### TASK DIRECTIONS
Retype every line of the data below exactly as it appears, leaving out the pictures.

--- Start ---

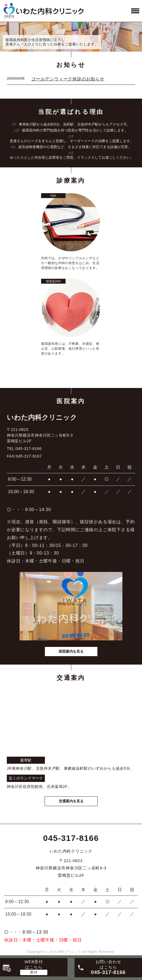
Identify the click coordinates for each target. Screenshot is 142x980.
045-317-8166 (71, 838)
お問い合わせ (108, 967)
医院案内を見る (71, 651)
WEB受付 (34, 964)
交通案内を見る (71, 801)
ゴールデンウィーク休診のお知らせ (68, 79)
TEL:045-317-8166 (24, 449)
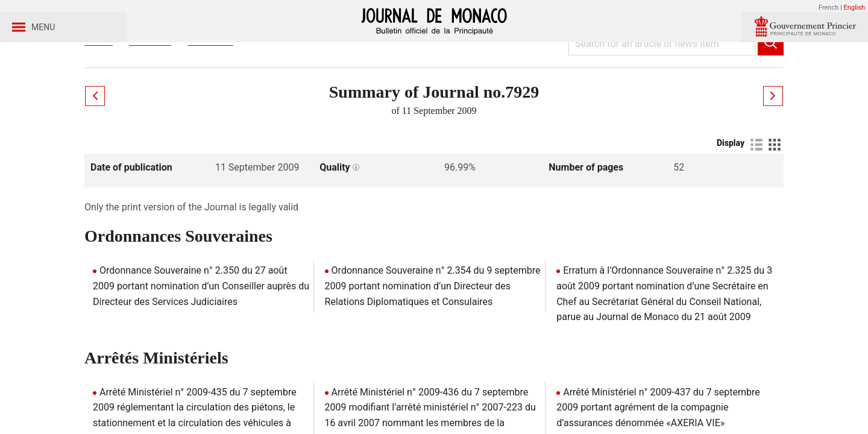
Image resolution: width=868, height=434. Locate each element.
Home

--- End ---

### COMPLETED TASK
Identify the click coordinates for each target. Screenshot is 142x980.
045-317-8166 (71, 838)
お問い合わせ (108, 967)
医院案内を見る (71, 651)
WEB受付 (34, 964)
交通案内を見る (71, 801)
ゴールデンウィーク休診のお知らせ (68, 79)
TEL:045-317-8166 (24, 449)
Image resolution: width=868, height=434. Locate each element.
Home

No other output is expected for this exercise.